Ezra didn’t respond but found the nearest exit and pulled into a gas station. He pulled next to a pump and turned off the engine. I hopped out of the car and let Kai out. All three of us stretched. We’d been driving for four hours without stopping.
Ezra went to the pump and started to fill his tank as Kai stalked off inside the store. I walked over to Ezra and leaned against the back of the GTO.
“What does it take to fill this thing?” I asked.
“Why?” he asked defensively.
“’Cause I’m kicking in some cash, yo.”
“Uh, no, you’re not.”
I stood up. “What?” I asked, outraged. “Why not?”
“Because I don’t take money from girls.”
“What in the heck are you talking about? I asked you if I could hitch a ride, remember?”
“Exactly. I was going this direction anyway,” he said, his smirk making yet another appearance.
“Uh, Ezra, that’s cool as crap that you’re offering, but I would feel like absolute crud if you didn’t let me cover my half.”

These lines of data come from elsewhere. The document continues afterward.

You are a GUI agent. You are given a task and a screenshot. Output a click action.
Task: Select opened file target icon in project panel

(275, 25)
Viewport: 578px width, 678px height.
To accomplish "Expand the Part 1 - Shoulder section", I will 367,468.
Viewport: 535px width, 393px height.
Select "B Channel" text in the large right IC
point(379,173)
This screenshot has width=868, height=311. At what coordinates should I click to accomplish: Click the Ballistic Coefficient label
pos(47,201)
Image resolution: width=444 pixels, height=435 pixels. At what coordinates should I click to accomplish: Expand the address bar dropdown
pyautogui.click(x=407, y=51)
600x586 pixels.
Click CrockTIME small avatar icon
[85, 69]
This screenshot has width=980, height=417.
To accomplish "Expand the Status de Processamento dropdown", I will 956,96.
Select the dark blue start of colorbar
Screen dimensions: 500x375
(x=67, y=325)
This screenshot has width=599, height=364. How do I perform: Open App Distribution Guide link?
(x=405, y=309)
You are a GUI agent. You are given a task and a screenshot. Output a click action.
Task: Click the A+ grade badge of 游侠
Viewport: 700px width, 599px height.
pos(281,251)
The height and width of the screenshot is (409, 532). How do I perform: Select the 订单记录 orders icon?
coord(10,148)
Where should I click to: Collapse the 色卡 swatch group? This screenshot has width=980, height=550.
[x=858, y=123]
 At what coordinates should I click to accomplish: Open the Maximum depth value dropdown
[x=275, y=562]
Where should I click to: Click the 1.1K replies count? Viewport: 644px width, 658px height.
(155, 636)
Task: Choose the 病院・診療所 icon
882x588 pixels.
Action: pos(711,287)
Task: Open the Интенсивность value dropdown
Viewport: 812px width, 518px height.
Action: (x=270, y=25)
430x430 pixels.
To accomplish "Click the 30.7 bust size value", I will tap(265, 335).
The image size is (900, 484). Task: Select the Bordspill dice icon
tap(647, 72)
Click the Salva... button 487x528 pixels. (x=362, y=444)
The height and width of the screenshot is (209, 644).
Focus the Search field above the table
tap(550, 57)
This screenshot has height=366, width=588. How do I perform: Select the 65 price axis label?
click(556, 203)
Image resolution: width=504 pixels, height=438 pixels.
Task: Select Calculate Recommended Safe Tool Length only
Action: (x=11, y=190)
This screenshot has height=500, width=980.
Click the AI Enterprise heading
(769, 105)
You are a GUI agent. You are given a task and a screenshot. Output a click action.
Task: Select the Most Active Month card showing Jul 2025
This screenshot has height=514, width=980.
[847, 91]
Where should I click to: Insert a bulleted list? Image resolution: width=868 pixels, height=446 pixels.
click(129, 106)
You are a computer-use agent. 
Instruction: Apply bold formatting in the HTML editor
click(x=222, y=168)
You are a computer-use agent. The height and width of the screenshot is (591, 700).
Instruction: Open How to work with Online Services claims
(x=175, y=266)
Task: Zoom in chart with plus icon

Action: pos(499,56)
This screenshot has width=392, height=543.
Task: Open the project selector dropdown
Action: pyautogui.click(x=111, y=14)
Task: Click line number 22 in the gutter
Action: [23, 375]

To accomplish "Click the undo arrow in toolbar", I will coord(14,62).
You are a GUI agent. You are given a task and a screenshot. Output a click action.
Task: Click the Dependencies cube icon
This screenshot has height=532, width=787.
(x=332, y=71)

Ezra rested his backside on the fender of the car, his right hand clenched on the pump handle, his left grabbed at his right shoulder, the muscles straining under the cuff of his T-shirt, and turned his head toward me. His eyes grazed me from my boots, crawled up my legs, cutoffs, and halter, before stopping on my face. The action made my skin heat to an unnatural warmth, my toes curl in my boots, and my stomach churn with butterflies.
“No,” he said.
I shook my head. “Is it because you think I’m poor?” I asked. He laughed, incensing me. “Listen, I got a job explicitly over the summer to help with my share, dude. Let me do this.”
“Uh, no. Not happening, Jupiter Corey,” he said. His using my name like that felt strange to me for some reason, a little intimate. Stupid, but it did.
“That’s insulting,” I told him, stomping over to the passenger side. I got in and swung the door closed.
Ezra shoved the pump handle into the pump, replaced the cap, and got in beside me. “It’s not,” he insisted, starting the engine.
My blood boiled. “It is, Ezra! I’m not a damn charity case!”
“I wasn’t saying you were,” he insisted, peeling out of the gas station.
“Then let me pitch in!”
“I can’t, okay? I just can’t.”
“You are infuriating!” I said, as we entered the on-ramp to the highway.
“Listen, I would feel like shit taking money from any girl, okay?” he said, checking his blind spot as we got on the highway. “It hurts my pride, all right? Just stop arguing with me, damn it!”
I huffed in my seat, crossing my arms over my chest, peeved he was acting so chauvinistic. I turned to get Kai’s opinion, but he wasn’t there. I idiotically searched the floor behind my seat as if a six-foot guy could have hidden there.
“Kai! We forgot Kai!”
Ezra whipped his head toward the back bench. “Shit!” he said, cutting across two lanes to exit and turn around.
“Jeez Louise, Ezra!” I yelled, my hand grasping the dash and the back of his seat to brace myself. “You’re crazy!”
He looked me dead in the eyes as he shifted gear. “You’ve no idea.”
I rolled my eyes at him just as his phone rang. He answered it. “Yeah, sorry, dude. I’ll be right there.” He hung up and dropped it in the space between our seats.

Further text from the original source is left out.